Showing posts with label commuting. Show all posts
Showing posts with label commuting. Show all posts
Tuesday, 24 July 2018
It's time to stop obsessing about trains - they aren't the infrastructure solution we need
Let's imagine for a minute that I'm going to give you several billion pounds for the purpose of making the North of England's infrastructure "fit for the 21st century". Let's also forget that, in the real world, this looks unlikely because when you put infrastructure schemes through the Department of Transport's models they tell you that investing in the North - compared to yet another rail scheme for London - is a financial no-no.

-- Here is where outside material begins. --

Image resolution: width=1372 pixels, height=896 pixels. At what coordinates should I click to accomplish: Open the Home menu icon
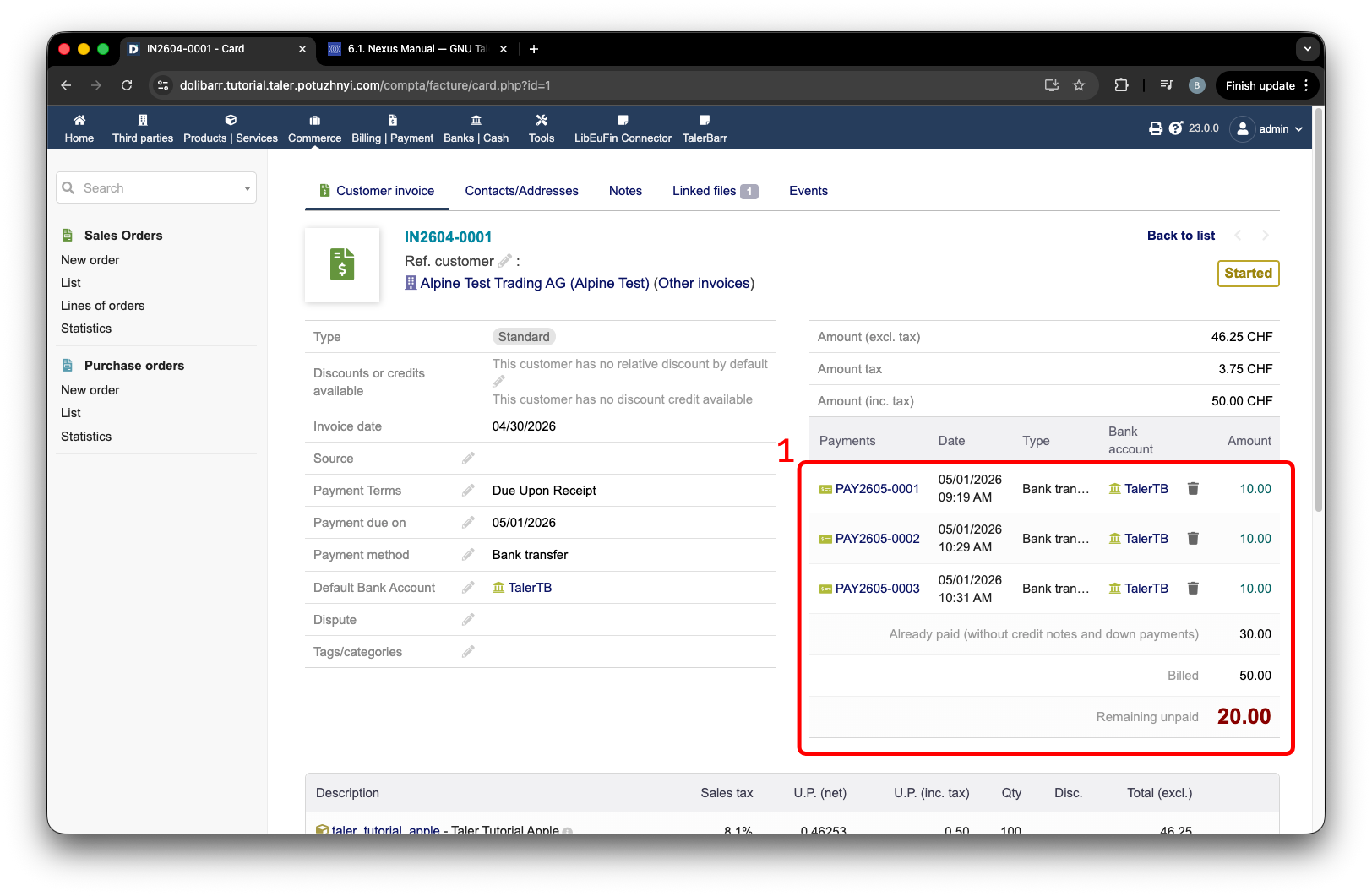(x=79, y=120)
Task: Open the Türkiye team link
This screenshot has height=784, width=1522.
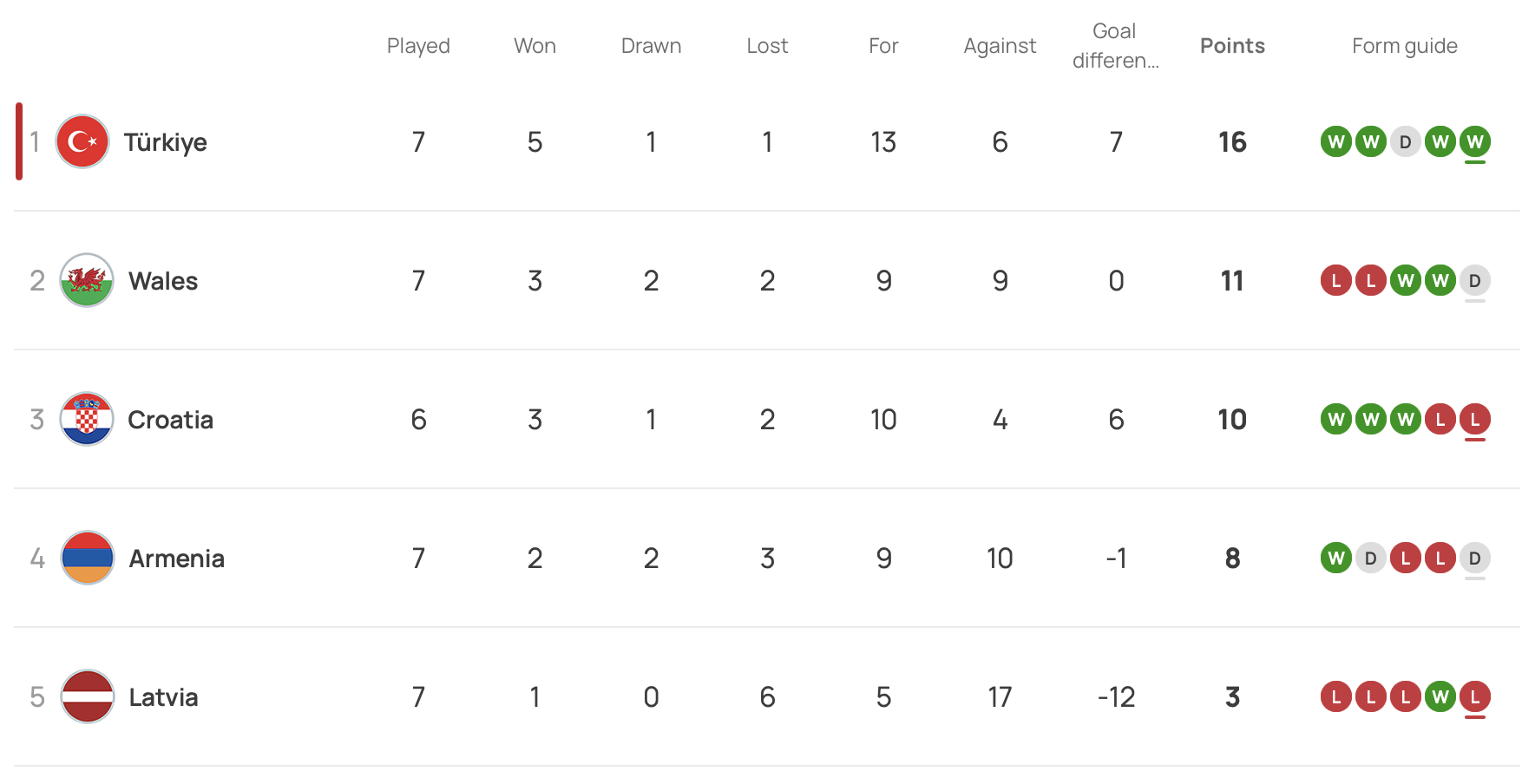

Now, because you're an assiduous consumer of commentary and consider yourself bang up to the minute on transport issues, you come straight back and say something like:
High Speed Rail from York to Liverpool - maybe extending HS2 to Newcastle as well
Electrification of assorted railway lines (Calder Valley, Harrogate-York, etc.)
Rail links to Yorkshire's airports and ports
Light rail for Leeds (that may or may not connect to Bradford, Huddersfield and Wakefield
New stations, new rolling stock, fancy ticket machines and ticket systems
More trains, bigger trains, faster trains...
I know this is the response most folk will give because, even in the North where 95% of people don't use trains (on anything but a very occasional basis), the reporting on transport issues is utterly dominated by problems with trains - too old, too crowded, strikes, break downs, timetable problems:: you name it the BBC, Yorkshire Post and local media will be all over it.
Tell me, when did the newspapers or television news last cover the fact that your bus is old, slow and subject to delays and cancellations? When was there a shock horror report complete with vox pops from exasperated commuters saying how the endless summer of road works has caused congestion everywhere? One of the main routes into Bradford, the B6144 along Toller Lane and White Abbey Road, has been closed for eight weeks while Yorkshire Water try to find some of the wet stuff - have there been any reports on the sheer annoying inconvenience and cost of this work? You missed it?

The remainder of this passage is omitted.